Mechanochemical preparation of donor/acceptor adducts based on coronene and silver(i) pyrazolate metallacycles

The preparation of materials having optical properties is a fertile area of research because of their application in OLEDs, sensors, and semiconducting materials science field. Moreover, considering environmental concerns, there is an increasing need in the scientific community to enhance the preparative methods using eco-friendly approaches. In this work, the mechanochemical liquid assisted grinding (LAG) method is applied for the syntheses of hybrid organometallic/organic materials made of pi-acidic silver(i) or copper(i) metallacycles, with bridging ligands such as 3,5-bis(trifluoromethyl)pyrazolate or 3,5-dinitro-pyrazolate, and coronene, a highly symmetric polycyclic aromatic molecule (PAH). The LAG method was monitored by FT-IR spectroscopy and SEM; the former was applied to study the slight structural modification upon interactions, and the latter was used to depict the changes in the solid surface morphology upon CH2Cl2-assisted grinding. On the other hand, the dissolution of the materials reversibly yields the starting compounds. The stacked materials were characterized by elemental and TGA analyses, and photoluminescence (PL), and IR spectroscopies.

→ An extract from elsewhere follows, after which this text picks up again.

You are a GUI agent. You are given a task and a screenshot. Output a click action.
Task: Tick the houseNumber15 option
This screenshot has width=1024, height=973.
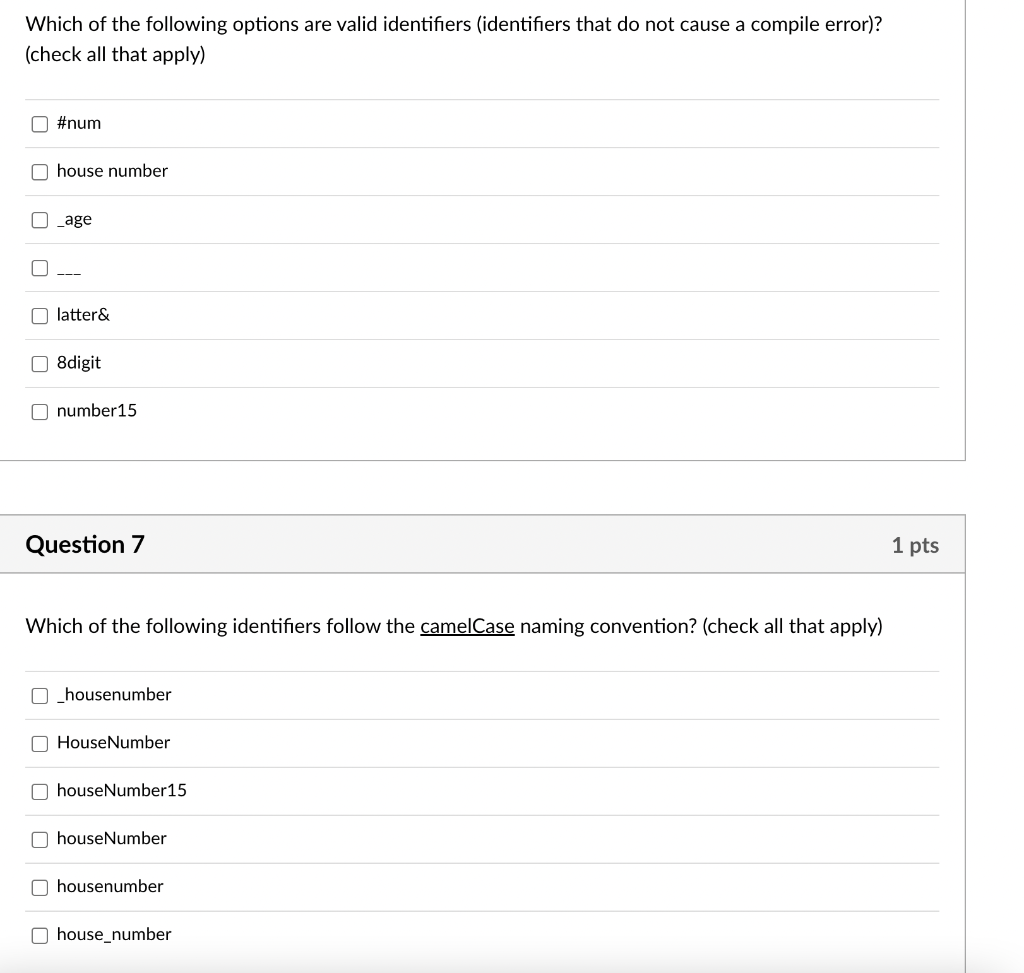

The PL study highlights the room temperature quenching of the coronene emissions at 505 nm, indicating the occurrence of dispersive electrostatic interactions. Interestingly, the solid-state UV-Vis study allowed the calculations of direct (2.27 eV) and indirect (2.78 eV) band gaps for the D/A adduct {[3,5-(CF3)2pz]Ag}3@coronene, 1, with values featuring the materials in the semiconductor band gap range, useful for application in OFETs or OPVs.

Automated summary

The synthesis of hybrid organometallic/organic materials using mechanochemical liquid assisted grinding (LAG) method is studied in this work. The structural changes and surface morphology of the materials are analyzed by FT-IR spectroscopy and SEM. Elemental analysis and spectroscopic techniques are used for characterization.